Las opciones incluyen:

  • Datos retrospectivos del mundo real: ideales para el reconocimiento de patrones o la validación inicial.
  • Estudios clínicos prospectivos: los más adecuados para afirmaciones de riesgo moderado a alto.
  • Estudios de simulación y usabilidad: especialmente valiosos para herramientas de apoyo a la toma de decisiones.
  • Post-market surveillance: respalda la validación continua en entornos del mundo real.

Principio clave: permita que el uso previsto y el nivel de riesgo dicten el rigor de su evidencia, no al revés.

Traduzca la evidencia al lenguaje reglamentario

Incluso la evidencia sólida debe estructurarse adecuadamente para su revisión reglamentaria. Las autoridades esperan trazabilidad desde la afirmación hasta la conclusión.

Tenga en cuenta lo siguiente:

  • La FDA busca una «garantía razonable de seguridad y eficacia».
  • El EU MDR exige una prueba del beneficio clínico según los GSPR, sin margen para la duda
  • Las directrices del IMDRF respaldan un enfoque global armonizado, utilizado en mercados como Japón y Canadá

Lo que esto significa para usted: elabore la documentación teniendo en cuenta el mercado de destino.

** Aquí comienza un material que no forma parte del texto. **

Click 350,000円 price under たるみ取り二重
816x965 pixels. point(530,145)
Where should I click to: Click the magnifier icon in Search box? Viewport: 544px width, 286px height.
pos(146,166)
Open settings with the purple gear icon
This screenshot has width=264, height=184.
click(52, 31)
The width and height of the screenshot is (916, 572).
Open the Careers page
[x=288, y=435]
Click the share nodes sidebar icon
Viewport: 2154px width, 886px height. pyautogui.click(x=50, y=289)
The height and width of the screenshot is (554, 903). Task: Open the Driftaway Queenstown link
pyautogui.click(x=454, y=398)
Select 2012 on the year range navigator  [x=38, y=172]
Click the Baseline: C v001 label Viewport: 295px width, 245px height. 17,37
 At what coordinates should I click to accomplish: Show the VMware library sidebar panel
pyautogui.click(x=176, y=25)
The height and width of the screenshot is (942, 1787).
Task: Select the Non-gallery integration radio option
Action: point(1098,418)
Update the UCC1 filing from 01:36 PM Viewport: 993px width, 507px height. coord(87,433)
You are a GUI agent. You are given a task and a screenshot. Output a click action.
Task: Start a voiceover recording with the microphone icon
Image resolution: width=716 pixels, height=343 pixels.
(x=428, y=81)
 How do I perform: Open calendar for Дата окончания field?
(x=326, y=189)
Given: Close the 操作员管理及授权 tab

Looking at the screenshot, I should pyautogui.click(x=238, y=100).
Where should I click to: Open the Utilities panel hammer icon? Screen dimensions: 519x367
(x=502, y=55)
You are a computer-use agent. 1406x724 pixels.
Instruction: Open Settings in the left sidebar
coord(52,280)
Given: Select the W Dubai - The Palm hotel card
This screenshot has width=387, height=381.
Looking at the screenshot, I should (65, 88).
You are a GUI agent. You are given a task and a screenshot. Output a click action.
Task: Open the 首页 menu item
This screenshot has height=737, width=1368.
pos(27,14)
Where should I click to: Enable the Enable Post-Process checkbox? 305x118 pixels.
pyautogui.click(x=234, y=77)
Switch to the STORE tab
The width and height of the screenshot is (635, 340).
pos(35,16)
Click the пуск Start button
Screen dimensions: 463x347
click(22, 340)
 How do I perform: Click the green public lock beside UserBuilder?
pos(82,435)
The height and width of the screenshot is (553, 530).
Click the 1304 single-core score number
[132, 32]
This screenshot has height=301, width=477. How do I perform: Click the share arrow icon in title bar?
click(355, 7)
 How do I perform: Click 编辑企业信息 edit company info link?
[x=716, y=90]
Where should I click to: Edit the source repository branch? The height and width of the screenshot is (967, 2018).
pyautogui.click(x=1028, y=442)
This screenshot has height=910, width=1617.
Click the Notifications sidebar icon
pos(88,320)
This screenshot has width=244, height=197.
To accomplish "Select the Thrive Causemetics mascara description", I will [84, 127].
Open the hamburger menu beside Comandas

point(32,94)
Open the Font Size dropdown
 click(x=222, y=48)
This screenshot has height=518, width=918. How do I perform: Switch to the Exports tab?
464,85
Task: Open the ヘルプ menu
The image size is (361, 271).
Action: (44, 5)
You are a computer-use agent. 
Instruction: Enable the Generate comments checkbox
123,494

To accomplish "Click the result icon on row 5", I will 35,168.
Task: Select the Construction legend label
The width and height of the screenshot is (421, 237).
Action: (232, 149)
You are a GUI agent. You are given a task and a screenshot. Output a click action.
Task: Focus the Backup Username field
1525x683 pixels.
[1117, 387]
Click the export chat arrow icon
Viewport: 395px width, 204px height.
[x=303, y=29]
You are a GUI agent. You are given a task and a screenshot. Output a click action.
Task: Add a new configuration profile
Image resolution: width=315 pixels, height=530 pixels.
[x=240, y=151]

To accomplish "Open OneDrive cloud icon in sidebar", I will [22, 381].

El informe de evaluación clínica (CER) es más que un requisito reglamentario; es su narrativa clínica, respaldada por datos.

Presente toda la historia de forma coherente

Con demasiada frecuencia, los equipos pierden impulso durante la documentación. La tecnología está lista, los datos son sólidos, pero el informe final se hace deprisa. Eso es arriesgado.

Lo que necesita:

  • Una descripción clara del dispositivo
  • Una afirmación clínica precisa y basada en evidencias
  • Un resumen de todos los datos de respaldo
  • Un análisis sólido de la relación beneficio-riesgo
  • Una conclusión definitiva

No escriba esto solo para los organismos reguladores. Escríbalo para socios, pagadores y médicos, cualquier persona que pueda preguntar:
«¿Qué hace realmente este software y cómo sabemos que funciona?»

La innovación es emocionante. Pero en las empresas de Dispositivos Médicos, la claridad supera a la complejidad. Si puede articular un beneficio clínico, demostrarlo con la evidencia adecuada y comunicarlo en un lenguaje que los reguladores y los médicos entiendan, no solo está creando software. Está generando confianza.

Y eso es, en última instancia, lo que lleva su SaMD al mercado y lo mantiene allí.